WASHINGTON (Nov. 21, 2022) A video highlighting the motion picture Devotion. (U.S. Navy video)
Director J.D. Dillard and Glen Powell (Lt. j.g. Tom Hudner) talk about the importance of maintaining historical accuracy while filming Devotion.
The friendship between Lt. j.g. Thomas Hudner and Ensign Jesse L. Brown represents the best version of naval service: dedication to the mission and shipmates above all else. The Navy’s aim in supporting the release of Devotion is to elevate a heroic story about the Navy during the Korean War and overcoming adversity in the face of all odds.
Devotion embodies the aspirational outcome of service in the Navy, which shapes and strengthens Sailors into more capable versions of themselves.
Ensign Jesse L. Brown was one of the first African Americans to commission as an officer through the U.S. Navy’s V-5 Aviation Cadet Training Program at Ohio State, a predominately white university in 1947.
WE PREPARE THE SAILORS OF THE FUTURE BY REMEMBERING THE HEROES OF THE PAST
- Sailors can all take pride in the actions of Ensign Jesse L. Brown and Lt.j.g. Thomas Hudner shown in Devotion and strive to live up to the lofty personal standard set by each.
- U.S. naval aviators today possesses the agility, tactical skills, innovative mindset, and understanding of advanced technologies to succeed against adversaries. They are disciplined, critical thinkers who excel in ambiguous environments – like those seen in Devotion.
- The Navy’s priority has always been the advancement and improvement of a capable, reliable, versatile force, and training combat-ready naval aviators that are prepared to win.
- The President awarded Lt. j.g. Hudner the Congressional Medal of Honor for his heroic effort and Ensign Brown the Distinguished Flying Cross.
- From October 1950 to January 1951, VF-32 participated in strikes against Korean targets including Wonsan Harbor, Puckchong, Chonjin, and the Chosin Reservoir.
- 27 Navy Medal of Honor decorations have been awarded since the Korean Conflict, Vietnam War, and Global War on Terrorism.

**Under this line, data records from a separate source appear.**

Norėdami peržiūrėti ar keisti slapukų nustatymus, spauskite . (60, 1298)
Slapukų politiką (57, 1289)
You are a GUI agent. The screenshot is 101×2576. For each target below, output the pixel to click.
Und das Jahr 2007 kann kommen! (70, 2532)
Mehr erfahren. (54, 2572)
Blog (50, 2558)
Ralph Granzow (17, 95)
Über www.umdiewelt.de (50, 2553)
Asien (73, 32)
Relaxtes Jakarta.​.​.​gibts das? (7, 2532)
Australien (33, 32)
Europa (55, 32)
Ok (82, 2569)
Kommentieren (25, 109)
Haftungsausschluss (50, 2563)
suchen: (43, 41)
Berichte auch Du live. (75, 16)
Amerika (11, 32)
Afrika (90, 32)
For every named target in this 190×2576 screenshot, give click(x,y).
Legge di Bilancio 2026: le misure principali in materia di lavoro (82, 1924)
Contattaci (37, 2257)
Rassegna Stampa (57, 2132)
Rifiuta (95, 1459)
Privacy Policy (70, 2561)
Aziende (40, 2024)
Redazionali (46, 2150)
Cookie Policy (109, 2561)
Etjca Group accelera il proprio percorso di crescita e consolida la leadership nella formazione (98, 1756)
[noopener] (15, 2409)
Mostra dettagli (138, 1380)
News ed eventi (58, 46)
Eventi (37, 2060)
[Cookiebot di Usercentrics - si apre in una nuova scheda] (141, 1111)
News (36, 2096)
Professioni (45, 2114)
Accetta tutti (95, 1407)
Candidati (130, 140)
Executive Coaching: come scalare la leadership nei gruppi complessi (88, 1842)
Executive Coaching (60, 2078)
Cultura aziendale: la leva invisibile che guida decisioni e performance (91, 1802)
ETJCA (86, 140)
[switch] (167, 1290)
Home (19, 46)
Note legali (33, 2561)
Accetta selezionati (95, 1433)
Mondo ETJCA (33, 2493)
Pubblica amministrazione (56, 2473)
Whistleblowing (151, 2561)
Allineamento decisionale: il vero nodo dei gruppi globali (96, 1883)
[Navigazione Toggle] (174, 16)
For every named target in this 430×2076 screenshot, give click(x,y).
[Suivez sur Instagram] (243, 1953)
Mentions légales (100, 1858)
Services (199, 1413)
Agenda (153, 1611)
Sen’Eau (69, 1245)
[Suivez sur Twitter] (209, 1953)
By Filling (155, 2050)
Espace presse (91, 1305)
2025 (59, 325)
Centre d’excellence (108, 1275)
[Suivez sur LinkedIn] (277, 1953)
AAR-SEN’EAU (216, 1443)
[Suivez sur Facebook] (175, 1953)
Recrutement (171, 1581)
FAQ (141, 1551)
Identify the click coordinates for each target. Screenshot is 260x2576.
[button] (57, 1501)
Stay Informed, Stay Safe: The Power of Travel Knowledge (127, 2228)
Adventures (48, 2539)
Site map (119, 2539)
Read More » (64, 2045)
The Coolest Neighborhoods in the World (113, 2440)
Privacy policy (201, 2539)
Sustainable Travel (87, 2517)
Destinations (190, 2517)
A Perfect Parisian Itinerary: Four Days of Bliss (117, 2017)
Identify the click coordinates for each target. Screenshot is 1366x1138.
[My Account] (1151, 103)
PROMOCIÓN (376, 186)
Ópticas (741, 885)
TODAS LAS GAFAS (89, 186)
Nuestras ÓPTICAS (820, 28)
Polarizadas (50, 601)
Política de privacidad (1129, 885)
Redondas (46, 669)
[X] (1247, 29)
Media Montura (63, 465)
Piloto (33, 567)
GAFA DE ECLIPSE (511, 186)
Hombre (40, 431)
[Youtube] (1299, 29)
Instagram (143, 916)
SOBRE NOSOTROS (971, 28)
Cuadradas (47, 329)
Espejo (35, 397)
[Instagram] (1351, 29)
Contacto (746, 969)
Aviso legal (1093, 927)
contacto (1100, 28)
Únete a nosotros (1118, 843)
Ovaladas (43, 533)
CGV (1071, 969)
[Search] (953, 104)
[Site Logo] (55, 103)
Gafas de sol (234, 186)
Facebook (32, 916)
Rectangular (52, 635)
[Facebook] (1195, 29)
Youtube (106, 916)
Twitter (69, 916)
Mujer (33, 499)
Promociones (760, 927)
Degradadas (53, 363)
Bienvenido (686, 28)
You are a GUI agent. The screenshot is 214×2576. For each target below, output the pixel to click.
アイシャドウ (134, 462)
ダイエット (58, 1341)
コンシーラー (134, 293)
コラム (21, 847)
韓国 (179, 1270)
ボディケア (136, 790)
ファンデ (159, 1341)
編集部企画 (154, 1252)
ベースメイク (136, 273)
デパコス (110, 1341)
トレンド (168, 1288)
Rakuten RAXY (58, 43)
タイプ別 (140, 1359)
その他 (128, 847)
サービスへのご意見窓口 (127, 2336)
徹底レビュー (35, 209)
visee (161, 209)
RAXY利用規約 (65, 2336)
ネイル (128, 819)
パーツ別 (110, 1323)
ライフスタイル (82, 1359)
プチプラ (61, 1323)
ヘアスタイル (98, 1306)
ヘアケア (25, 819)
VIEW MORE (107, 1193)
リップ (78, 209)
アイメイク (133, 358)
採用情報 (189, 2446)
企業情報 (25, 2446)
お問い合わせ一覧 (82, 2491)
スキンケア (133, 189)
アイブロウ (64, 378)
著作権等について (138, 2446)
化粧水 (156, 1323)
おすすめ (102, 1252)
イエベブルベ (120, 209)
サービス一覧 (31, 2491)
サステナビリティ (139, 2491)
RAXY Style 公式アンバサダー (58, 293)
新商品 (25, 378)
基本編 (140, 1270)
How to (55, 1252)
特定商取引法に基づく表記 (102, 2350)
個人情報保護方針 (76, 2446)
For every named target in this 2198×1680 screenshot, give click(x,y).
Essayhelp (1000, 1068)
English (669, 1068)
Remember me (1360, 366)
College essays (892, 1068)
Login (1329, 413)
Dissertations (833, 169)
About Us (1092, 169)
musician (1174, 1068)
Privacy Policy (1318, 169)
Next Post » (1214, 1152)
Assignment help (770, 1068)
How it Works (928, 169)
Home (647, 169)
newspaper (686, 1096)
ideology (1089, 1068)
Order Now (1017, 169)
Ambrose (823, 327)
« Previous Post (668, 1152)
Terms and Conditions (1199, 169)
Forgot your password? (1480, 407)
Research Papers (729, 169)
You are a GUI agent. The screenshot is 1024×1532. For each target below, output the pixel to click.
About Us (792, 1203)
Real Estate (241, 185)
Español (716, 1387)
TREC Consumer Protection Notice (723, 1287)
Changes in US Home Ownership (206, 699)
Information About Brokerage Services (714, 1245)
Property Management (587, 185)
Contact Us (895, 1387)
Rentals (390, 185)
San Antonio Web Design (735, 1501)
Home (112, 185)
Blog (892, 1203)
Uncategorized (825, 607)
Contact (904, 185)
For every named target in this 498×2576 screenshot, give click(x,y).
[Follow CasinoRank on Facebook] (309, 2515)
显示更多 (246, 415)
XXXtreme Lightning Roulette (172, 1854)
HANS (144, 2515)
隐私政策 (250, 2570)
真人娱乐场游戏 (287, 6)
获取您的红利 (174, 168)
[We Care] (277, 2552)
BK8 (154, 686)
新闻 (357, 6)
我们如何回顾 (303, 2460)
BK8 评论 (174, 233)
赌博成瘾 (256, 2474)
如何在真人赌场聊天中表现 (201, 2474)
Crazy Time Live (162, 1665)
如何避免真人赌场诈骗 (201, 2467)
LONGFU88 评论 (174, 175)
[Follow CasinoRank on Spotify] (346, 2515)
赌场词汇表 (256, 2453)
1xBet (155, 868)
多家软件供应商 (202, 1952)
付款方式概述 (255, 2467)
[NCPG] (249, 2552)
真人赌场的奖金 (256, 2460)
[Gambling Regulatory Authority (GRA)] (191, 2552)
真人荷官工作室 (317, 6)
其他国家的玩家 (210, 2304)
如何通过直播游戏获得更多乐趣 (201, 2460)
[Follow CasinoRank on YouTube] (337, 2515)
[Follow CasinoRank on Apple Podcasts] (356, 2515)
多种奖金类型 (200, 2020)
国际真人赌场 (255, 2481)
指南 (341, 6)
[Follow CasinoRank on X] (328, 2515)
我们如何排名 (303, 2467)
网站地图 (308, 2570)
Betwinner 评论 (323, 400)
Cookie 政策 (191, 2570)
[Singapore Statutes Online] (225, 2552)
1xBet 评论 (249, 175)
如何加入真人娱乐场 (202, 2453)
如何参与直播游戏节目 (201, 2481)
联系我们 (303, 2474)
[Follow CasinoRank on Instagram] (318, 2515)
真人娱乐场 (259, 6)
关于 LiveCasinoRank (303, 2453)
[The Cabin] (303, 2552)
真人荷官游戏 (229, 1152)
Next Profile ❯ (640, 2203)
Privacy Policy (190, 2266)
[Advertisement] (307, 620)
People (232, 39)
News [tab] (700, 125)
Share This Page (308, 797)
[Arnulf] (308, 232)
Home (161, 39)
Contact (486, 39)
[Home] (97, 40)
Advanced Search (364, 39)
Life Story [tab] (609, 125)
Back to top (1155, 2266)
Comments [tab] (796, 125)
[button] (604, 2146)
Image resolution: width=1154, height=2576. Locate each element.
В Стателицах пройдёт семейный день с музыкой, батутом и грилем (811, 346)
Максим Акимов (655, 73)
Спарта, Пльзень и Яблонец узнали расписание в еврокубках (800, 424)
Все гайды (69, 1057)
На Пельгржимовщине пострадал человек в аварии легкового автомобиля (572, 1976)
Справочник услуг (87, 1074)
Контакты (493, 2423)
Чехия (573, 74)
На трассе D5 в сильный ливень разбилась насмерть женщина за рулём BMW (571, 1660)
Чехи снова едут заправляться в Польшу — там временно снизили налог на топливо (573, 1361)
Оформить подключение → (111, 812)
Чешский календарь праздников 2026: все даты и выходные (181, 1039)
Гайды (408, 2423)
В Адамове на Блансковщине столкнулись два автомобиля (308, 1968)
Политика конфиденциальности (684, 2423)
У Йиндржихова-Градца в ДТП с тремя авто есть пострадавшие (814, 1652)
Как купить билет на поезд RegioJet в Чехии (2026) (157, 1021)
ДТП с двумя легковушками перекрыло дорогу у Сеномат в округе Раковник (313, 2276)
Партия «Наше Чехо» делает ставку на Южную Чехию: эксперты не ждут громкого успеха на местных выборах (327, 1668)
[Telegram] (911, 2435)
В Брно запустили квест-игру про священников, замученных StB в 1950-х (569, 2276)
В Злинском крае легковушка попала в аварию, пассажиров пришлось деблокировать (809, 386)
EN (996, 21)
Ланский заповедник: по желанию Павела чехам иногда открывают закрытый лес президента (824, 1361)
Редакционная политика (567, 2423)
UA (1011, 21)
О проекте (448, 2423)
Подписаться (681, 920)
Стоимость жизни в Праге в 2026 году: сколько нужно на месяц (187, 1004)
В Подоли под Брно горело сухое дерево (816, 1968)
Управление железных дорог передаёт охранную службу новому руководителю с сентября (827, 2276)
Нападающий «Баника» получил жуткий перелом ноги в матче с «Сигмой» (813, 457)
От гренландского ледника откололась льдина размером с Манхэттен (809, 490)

THE BACKBONE OF THE NAVY IS OUR PEOPLE
- All Sailors, regardless of rank, rate, race, or gender are integral to the Navy. We remain committed to ensuring that we all are able to use our voices and be heard at all levels of command.
- Diversity is not just about numbers, gender, or race. It is about benefitting from the talent, experience, and insights of Sailors from every community who make up our Navy. We are one Navy Team – a mosaic of America comprised of a diverse mix of active duty and reserve Sailors, Navy Civilians, and families – with a rich history of service, sacrifice and success
THE NAVY IS ALWAYS READY TO RESPOND
Devotion shows Sailors responding valiantly to the call. While not in a conflict like the Korean War, America still relies on our capable Sailors to protect America’s prosperity, security, and values.
- U.S. Navy ships, submarines, and aircraft operate around the world, then and now. They provide a flexible, capable mobile force that shapes events abroad, contributes to regional stability and expands our military advantage at sea.
- America’s Navy provides immediate options to respond to all manner of crises.
- Diversity is a source of the strength for the Navy and is a key component to maintaining our highest state of readiness. Diversity encompasses more than race and gender – we seek to include diversity of thought, background, language, culture, and skills.